“E’ di un linfoma che è morto Silvio d’Arzo nel 1952, all’età di trentadue anni… Quando la malattia si è manifestata, aveva al suo attivo alcune raccolte di versi e delle opere in prosa, fra cui un romanzo – niente d’indimenticabile. La vita non gli lasciava che un pugno di mesi di supplizio per produrre il suo capolavoro, il libro che portava in sé senza conoscerne una frase, forse senza neanche sospettarne il tema.
Immagino che abbia tagliato i ponti col mondo e si sia sistemato come un trappista per mettere su carta Casa d’altri: sessanta pagine toccate dalla grazia, abbaglianti di semplicità e delle quali è difficile credere che siano state scritte col fiato della Bestia sul collo. Destini solo abbozzati, ma tutti con una portata universale, un suicidio appena suggerito, la cui tragica banalità scuote tutto il senso che sei riuscito a mettere nella tua breve vita spuntata fuori dal nulla. Se ne esce strizzati e gelosi, pronti a dare il proprio regno e non solo, per scrivere un simile libro – e poi ci si torna su, se ne addomesticano le immagini come le curve di un sentiero, le parole come alberi o pietre, e si continua a non capire come un moribondo abbia potuto scrivere tutto ciò”.
E’ quanto dice Emmanuel Venet – medico e scrittore – di Casa d’altri che, se non bastasse, è stato definito da Montale “un racconto perfetto”.
“Un’assurda vecchia: un assurdo prete: tutta un’assurda storia da un soldo” è il pitch che ne fa il suo autore Silvio D’arzo, che in realtà è uno dei tanti pseudonimi di Ezio Comparoni: emiliano, figlio illegittimo, profondo conoscitore ed estimatore della letteratura angloamericana, morto di leucemia a 32 anni.

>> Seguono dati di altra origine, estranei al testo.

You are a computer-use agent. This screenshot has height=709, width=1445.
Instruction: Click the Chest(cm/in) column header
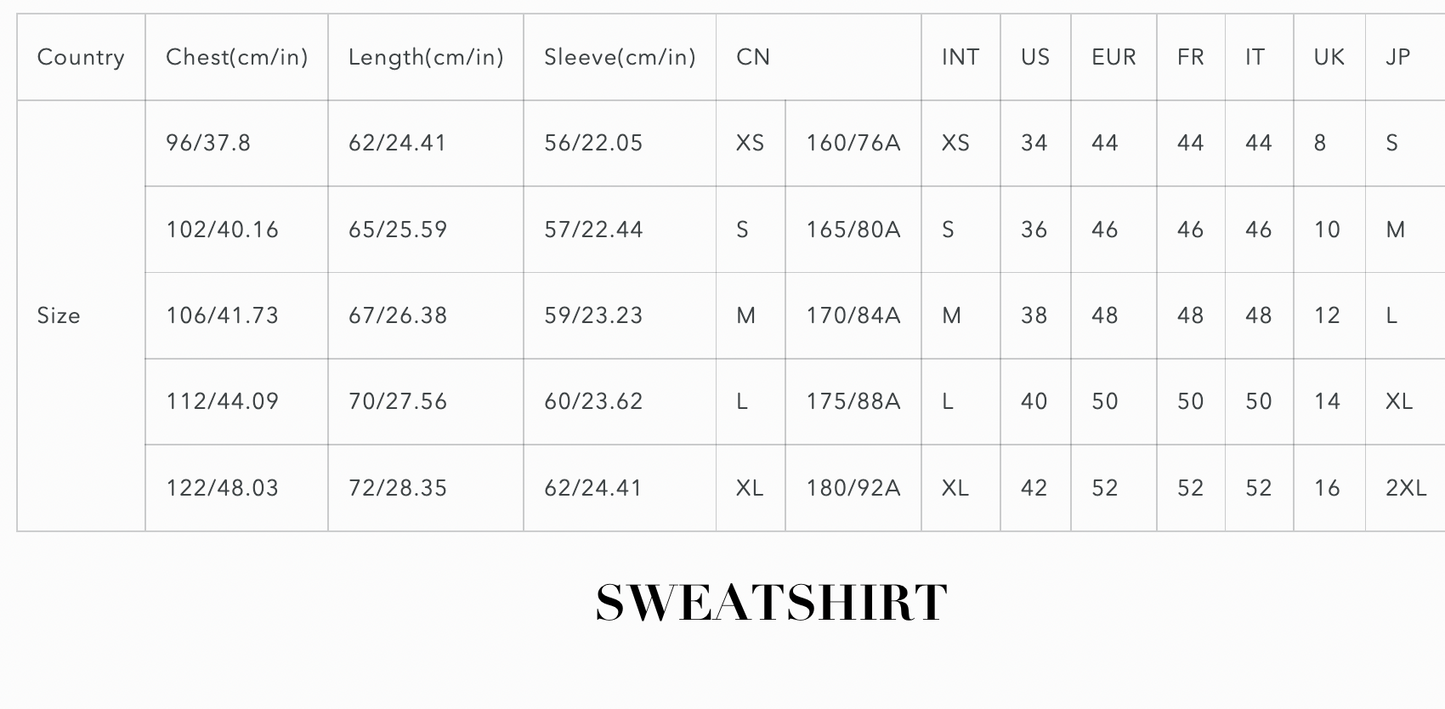click(237, 57)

In Casa d’altri, Silvio D’Arzo narra di un prete di campagna a cui viene l’ossessione per una vecchia, una che si è da poco trasferita nel minuscolo paese di Montelice: sette case, due strade di sassi, un cortile che chiamano piazza. “E che succede?” “Niente, v’ho detto. Non succede niente di niente” … “Solo nevica e piove. Nevica e piove e nient’altro”. Il motivo è che la vecchia lo evita. Non va in chiesa e se ne sta con la sua capra al fiume, al tramonto, a lavare gli stracci.
Finché un giorno si reca da lui e gli chiede una cosa. Il prete le risponde accalorato, arrabbiato. Ma poi si rende conto che quella domanda era una specie di trabocchetto per vedere la sua reazione. Per indagare il prete stesso, e che la domanda che preme alla vecchia lavandaia non era quella. Così il prete di campagna vuole assolutamente scoprire il segreto della donna. Una che in vita sua non è mai andata dal medico, neanche quando il mulo dei carbonai le ha dato un calcio alla schiena. Una che possiede solo una capra e fa una vita da capra.
La vecchia diventa per lui un enigma e una fissazione. E quando alla fine questo segreto lei glielo svela e gli pone la sua terribile domanda, lui resta muto, non le dice niente. Prova vergogna di tutte le parole del mondo e resta muto. Proprio come lei aveva previsto. Mentre sta “per venire la morta stagione, gli sterpi secchi, le passere uccise dal freddo, la notte che arriva alle sei, i fossi ghiacciati, i vecchi che se ne muoiono in fila…”.
Grazie per la bella recensione, che ci fa ricordare questo capolavoro. Se si vogliono comprendere le radici spirituali di questo bellissimo racconto, mi permetto di suggerire la lettura di “Lettera a Diogneto”, un testo anonimo della fine del II secolo, riscoperto “miracolosamente” nel 1436 da Tommaso d’Arezzo, un chierico, che si trovava a Costantinopoli per imparare il greco. “A Diogneto” è uno dei pochissimi testi, che ci permette di gettare una luce sul Cristianesimo precostantiniano e sulle radici spirituali dell’Occidente, che oggi sembrano irrimediabilmente perse.
Grazie Vincenzo! 🙂 Anche del suggerimento. Pensa che volevo leggere la prefazione di Eraldo Affinati a una vecchia edizione del libro, ma è stato impossibile trovarla. In effetti c’è un che di misterioso, ma non ho voluto svelare più di tanto per non rovinare il piacere della lettura.
Grazie Tiziana. Sempre un piacere leggerti e trovare spunti nella delicatezza delle tue tessiture.